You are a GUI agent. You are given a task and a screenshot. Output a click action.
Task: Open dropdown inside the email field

...

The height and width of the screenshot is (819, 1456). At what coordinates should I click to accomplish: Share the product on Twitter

--

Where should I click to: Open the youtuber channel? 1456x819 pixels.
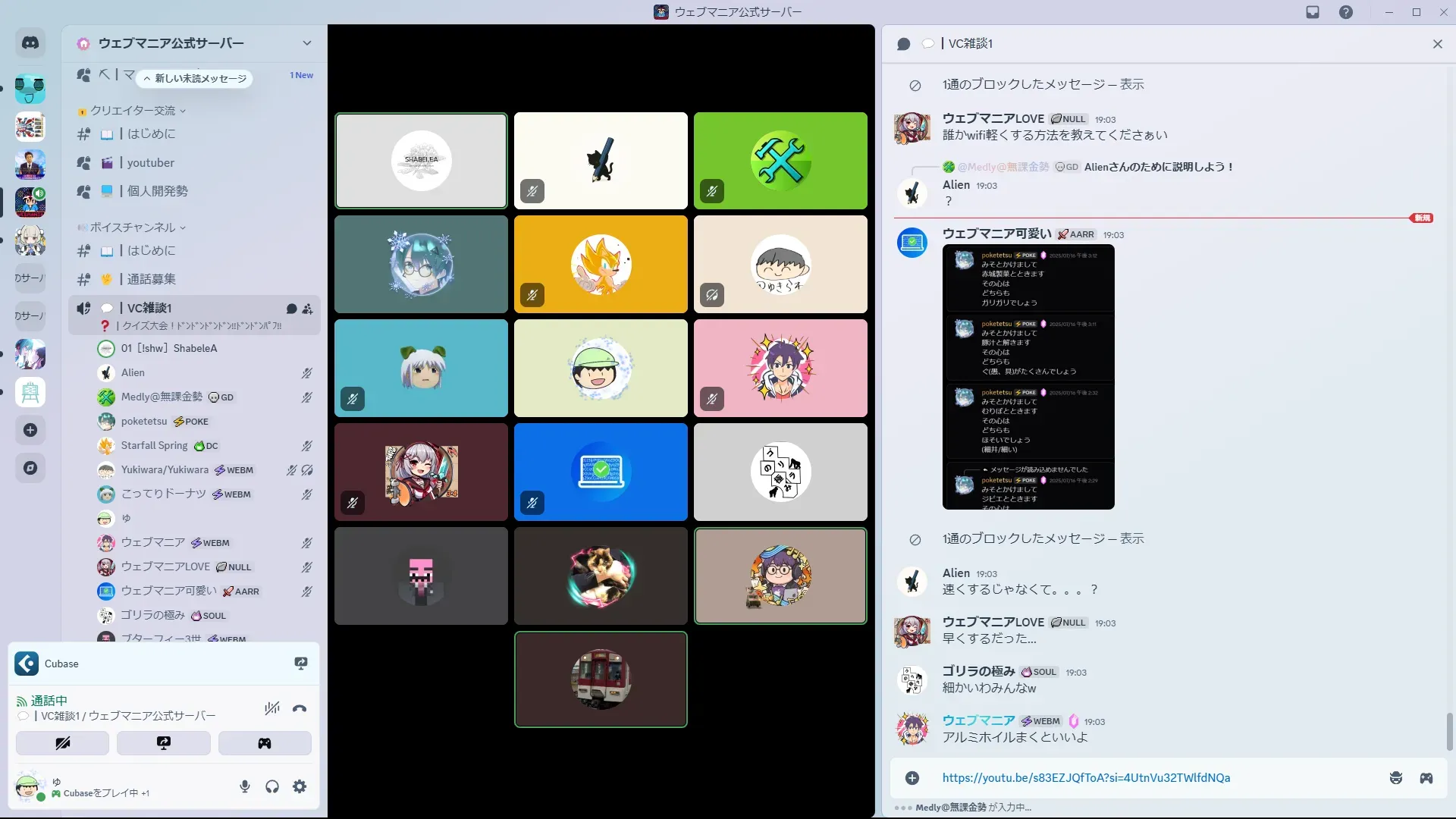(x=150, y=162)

* TASK TO COMPLETE
Working from the data above, extract solely the lines from the one containing "You are a GUI" through the one containing "Task: Open dropdown inside the email field", exactly as they appear, both included.

* ANSWER SECTION
You are a GUI agent. You are given a task and a screenshot. Output a click action.
Task: Open dropdown inside the email field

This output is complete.